Of Incredible Hulks and Twelfth Men
14/01/12 12:36
I found it interesting that among all the speculation about the green tinge on the WACA wicket and the possible implications for team selection the only actual explanation of the phenomenon I could find was hidden away in the side bar of an article at Cricinfo with the headline Australia undecided on all-pace attack.
We knew that already, but it's always interesting to know the underlying factors, which is why you always need to talk to the groundsman or whoever's in charge of preparing the wicket square.
Cricket pitches are interesting exercises, and there's definitely more to these matters than meets the eye. It's not just a matter of a quick squiz that suggests it's a bit green, or an exploratory thumbprint that suggests it's a bit soft. You need to do a bit of the old Julius Sumner Miller and ask why is it so?
And you need to follow that explanation with an extrapolation, If that's why it's so, what does it all mean?
Cricket pitches need to be hard and flat, which is, along with the fact that your back yard probably wasn't big enough, the reason behind the failure of that cricket pitch you mowed in the back yard when you were a kid to host international matches.
There were other factors, of course, but regardless of those childhood dreams your back yard pitch probably hadn't been rolled to the required hardness and your common or garden lawnmower wouldn't have been able to shave the grass down to the required level.
Rolling is important because you need a hard flat surface to get something approaching the right degree of bounce, but that hardness doesn't sit well with certain other codes, which explains the use of drop in wicket squares at Australian grounds that also host AFL matches.
Having footballers jumping up and down on your wicket square probably doesn't do it a whole lot of good either, because it's not just what's on the top that counts. You need the right foundations, and repeated impacts over a long period (a la AFL players landing after taking a high mark) is going to cause compaction, to the point where wicket squares occasionally need to be dug up and completely relaid.
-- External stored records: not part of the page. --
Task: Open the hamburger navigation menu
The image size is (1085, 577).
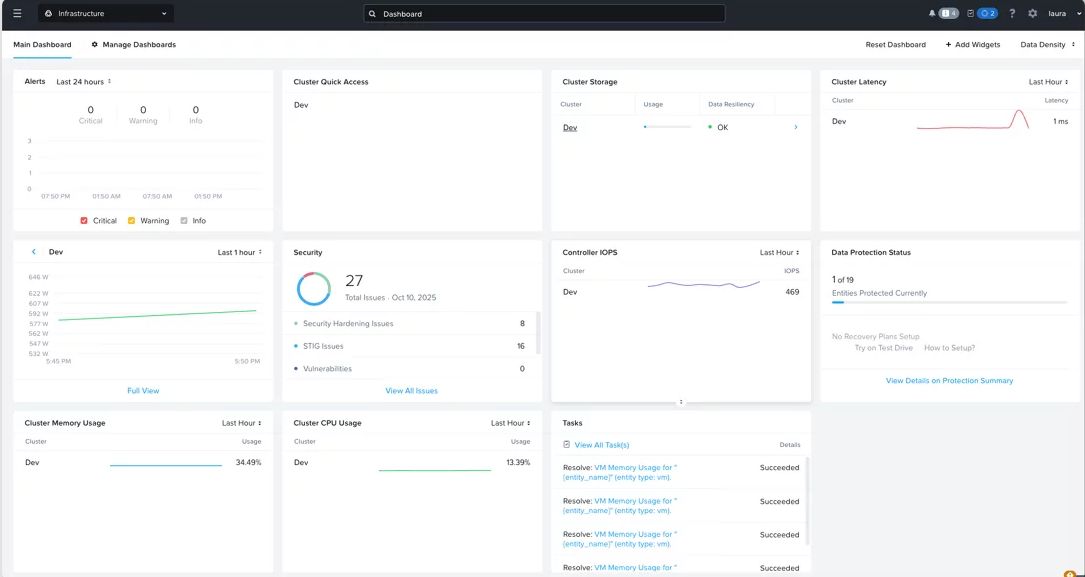Action: [17, 14]
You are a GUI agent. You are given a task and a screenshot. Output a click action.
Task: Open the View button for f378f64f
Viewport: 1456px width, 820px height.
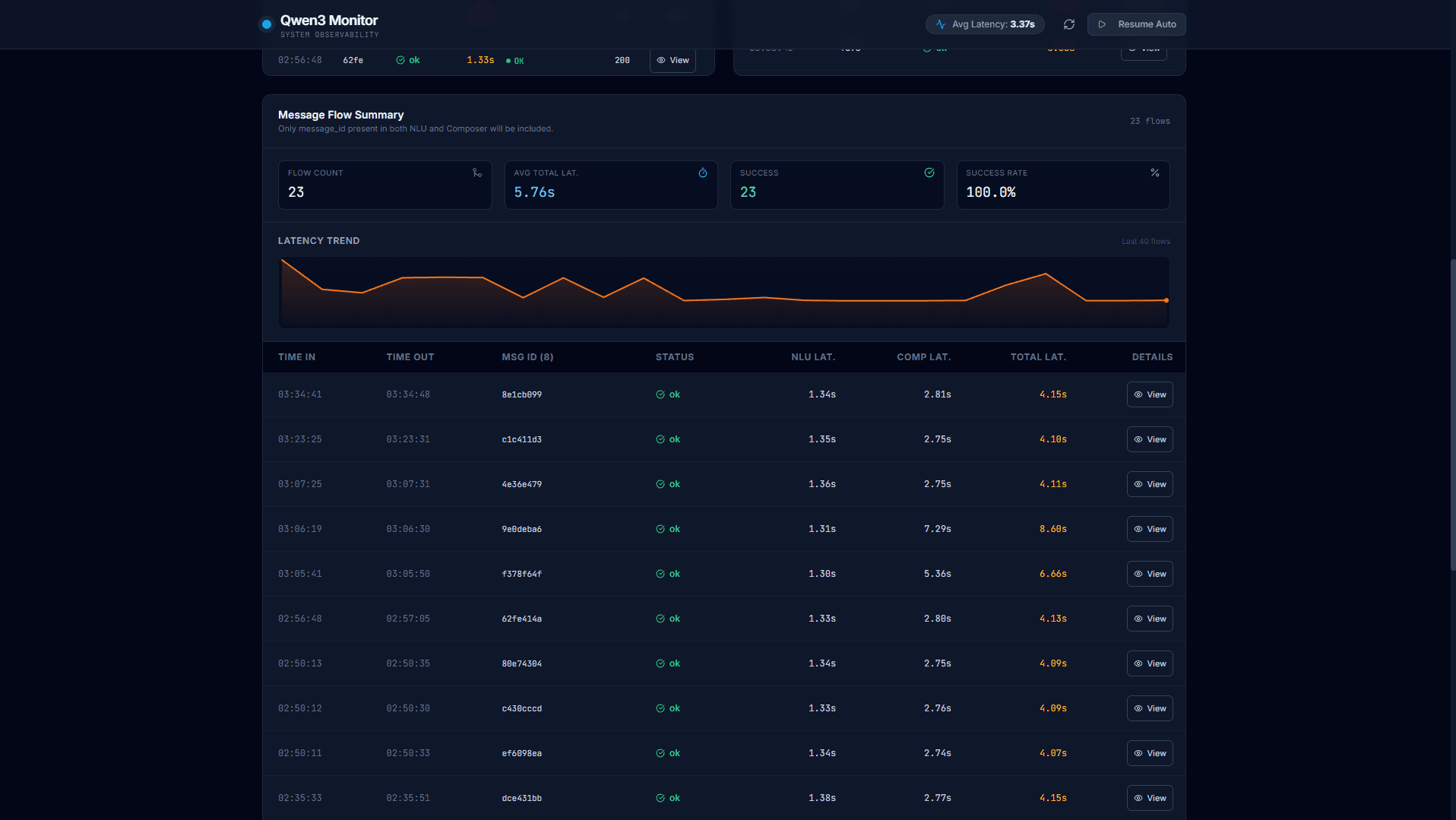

That also means there's a subtle difference between a track that has had lengthy and repeated attention from the heavy roller and then copped a bit of moisture on the top and one that has been sitting under the covers for three or four days, which is what happened in and around a certain Primary School State Carnival in 1992.
Coming off a proper preparation the deck will be lively early on and flatten out. An underprepared track, on the other hand, will give the early life and then die, giving you the slow and low that brought our opponents in that 1992 final unstuck after they won the toss and sent us in on a pitch that had much the same consistency as plasticene.
It had been under covers for four days, and only had half an hour's rolling on two mornings before we played on it.
So you don't just take a glance at the WACA wicket, notice the resemblance to The Incredible Hulk, select the four quicks and insert the opposition if you win the toss.
The grass is there to hold the track together, and given the likely weather conditions in Perth today and tomorrow you'd expect the track won't get its final shave until the last possible moment, which will, in turn, translate into an old style green-top, right?
Well, maybe, but not quite. You can click over to Cricinfo to get to that side bar, but the guts of it is they're using a new type of grass with a high fibre content in the finer than normal leaves so it holds its colour longer but won't seam as much as you'd expect, which is presumably why we're hanging off until the last shave of the surface to decide on the twelfth man.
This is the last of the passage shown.